A apuração revela ainda que, em 2019, o jornalista Fabiano Golgo encaminhou ao servidor Marcelo Furtado — então coordenador de operações da ABIN — uma série de e-mails contendo arquivos classificados como “evidências contra Patrick”. Posteriormente, imagens do hacker foram localizadas em dispositivos funcionais de integrantes da agência, o que reforça a tese de que ele foi mantido sob vigilância contínua, sem qualquer autorização judicial ou vínculo com procedimentos oficiais.

Embora Patrick tenha declarado publicamente que colaborou com a ABIN em ações de intrusão digital, a Polícia Federal concluiu não haver evidências que sustentem essa versão. Ao contrário, o volume de acessos e a intensidade do rastreamento indicam que ele foi alvo direto de ações de contrainteligência, executadas à margem da legalidade.

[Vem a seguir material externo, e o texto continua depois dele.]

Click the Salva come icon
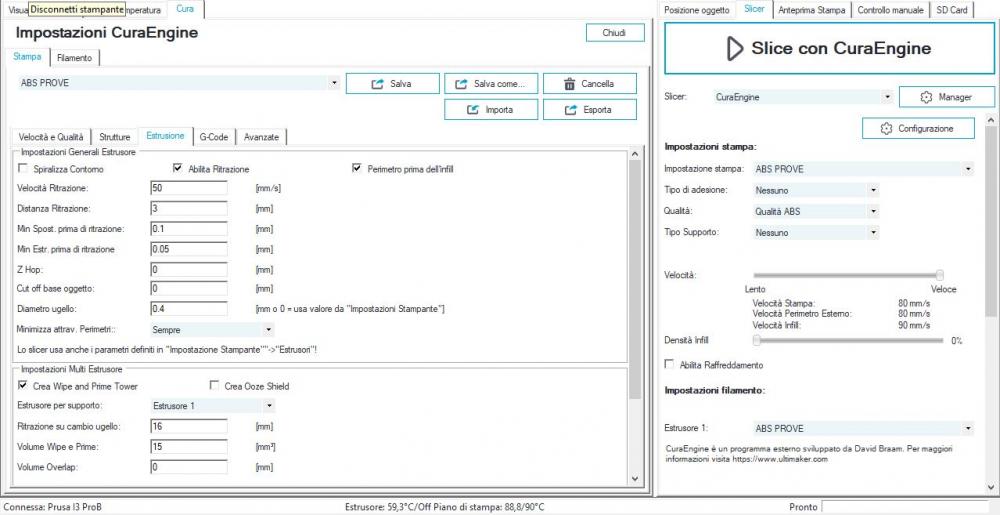This screenshot has height=515, width=1000. 461,84
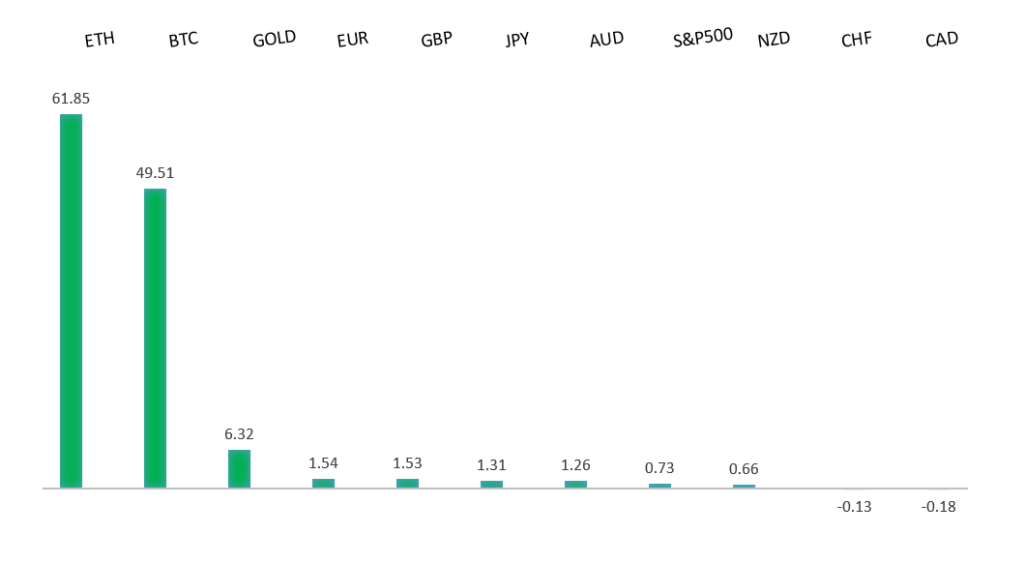Screen dimensions: 1024x564
Task: Click the -0.18 data label
Action: click(938, 507)
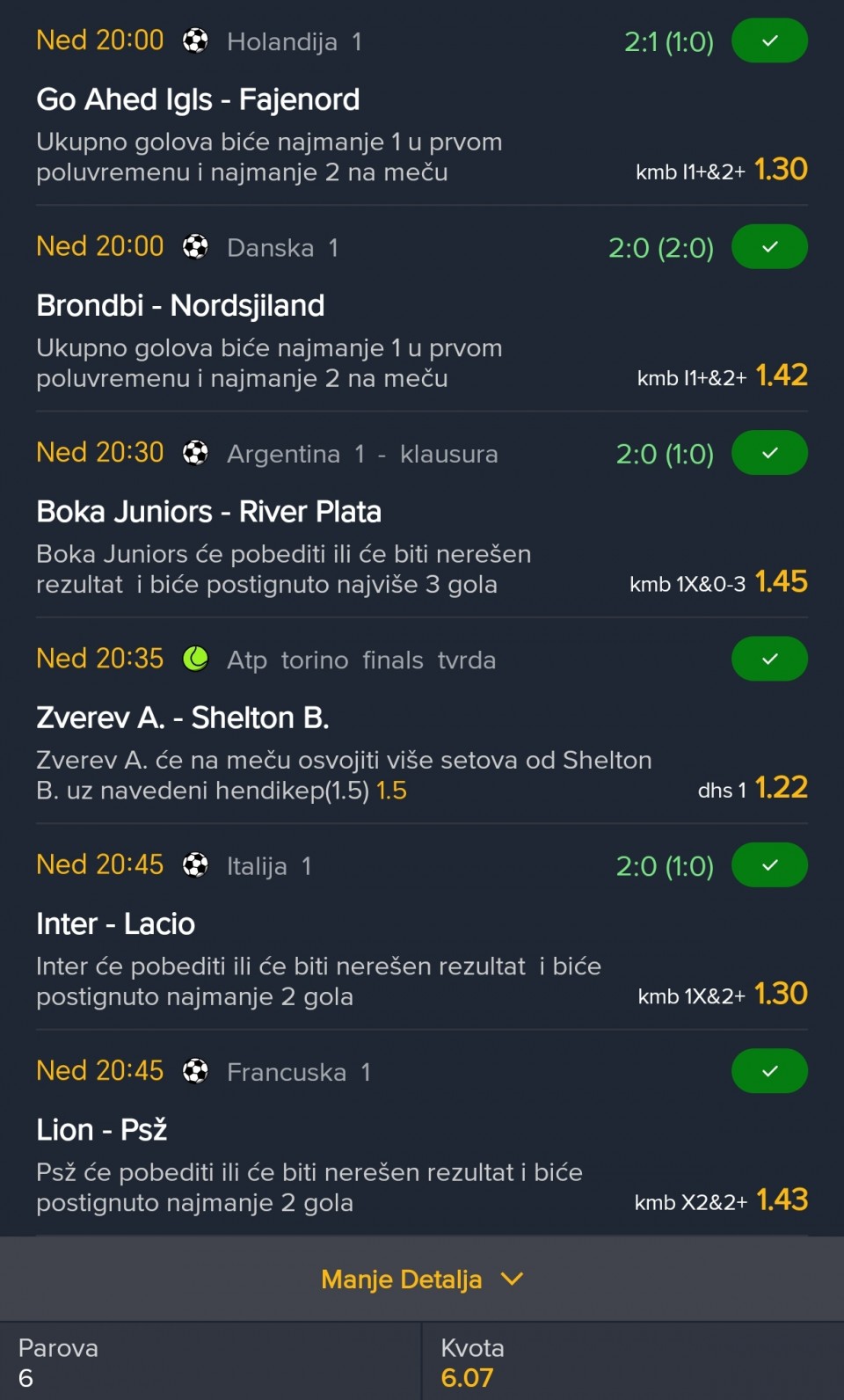The width and height of the screenshot is (844, 1400).
Task: Tap the green checkmark badge for Brondbi match
Action: pos(769,247)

O relatório classifica as operações como graves violações de direitos fundamentais e ressalta que o sistema First Mile foi utilizado como subterfúgio para burlar a exigência constitucional de autorização judicial, comprometendo garantias individuais asseguradas pelo Estado Democrático de Direito.

ABIN Paralela

O caso de Patrick não é isolado. A mesma investigação revelou que jornalistas, autoridades públicas e figuras políticas também foram monitoradas pela chamada “ABIN Paralela” — grupo que, segundo a PF, atuava sob influência de interesses políticos para proteger o chamado “núcleo político” por meio de práticas como blindagem, intimidação e disseminação de desinformação.

A situação expõe falhas graves nos mecanismos de controle sobre o uso de tecnologias de inteligência por servidores públicos e reacende o debate sobre os limites éticos e legais da vigilância estatal. O caso segue sob análise do STF.

Posição da defesa

Procurada pela reportagem, a defesa de Patrick Brito se manifestou por meio dos advogados Dr. Daniel Madeira e Dra. Karine Nakad:

“É com profunda surpresa e veemente indignação que a defesa de Patrick César da Silva Brito toma conhecimento da inclusão de seu nome na lista de monitoramento ilegal, noticiada em relação à chamada 'ABIN Paralela'. Estamos diante de uma gravíssima violação dos direitos fundamentais, incluindo sua privacidade e liberdade individual, garantidos pela Constituição Federal.

Atitudes como essas configuram um atentado direto ao Estado Democrático de Direito e demonstram um preocupante desrespeito às instituições e à legislação brasileira. A defesa informa que, diante dessas gravíssimas e ilegais condutas, todas as medidas judiciais cabíveis serão tomadas oportunamente.

Apesar de ter sido acionado antes da divulgação pública da lista, não foi, em momento algum, esclarecido dos motivos de sua oitiva, tampouco informado se seria ouvido como testemunha ou investigado, o que prejudicou ainda mais seus direitos básicos. Agora, a defesa pedirá acesso aos autos para que Patrick possa ser ouvido pelas autoridades competentes.

Por fim, não hesitaremos em buscar a responsabilização dos envolvidos e a reparação por quaisquer danos que possam decorrer dessa conduta ilícita. Confiamos na Justiça e acreditamos que a verdade prevalecerá.”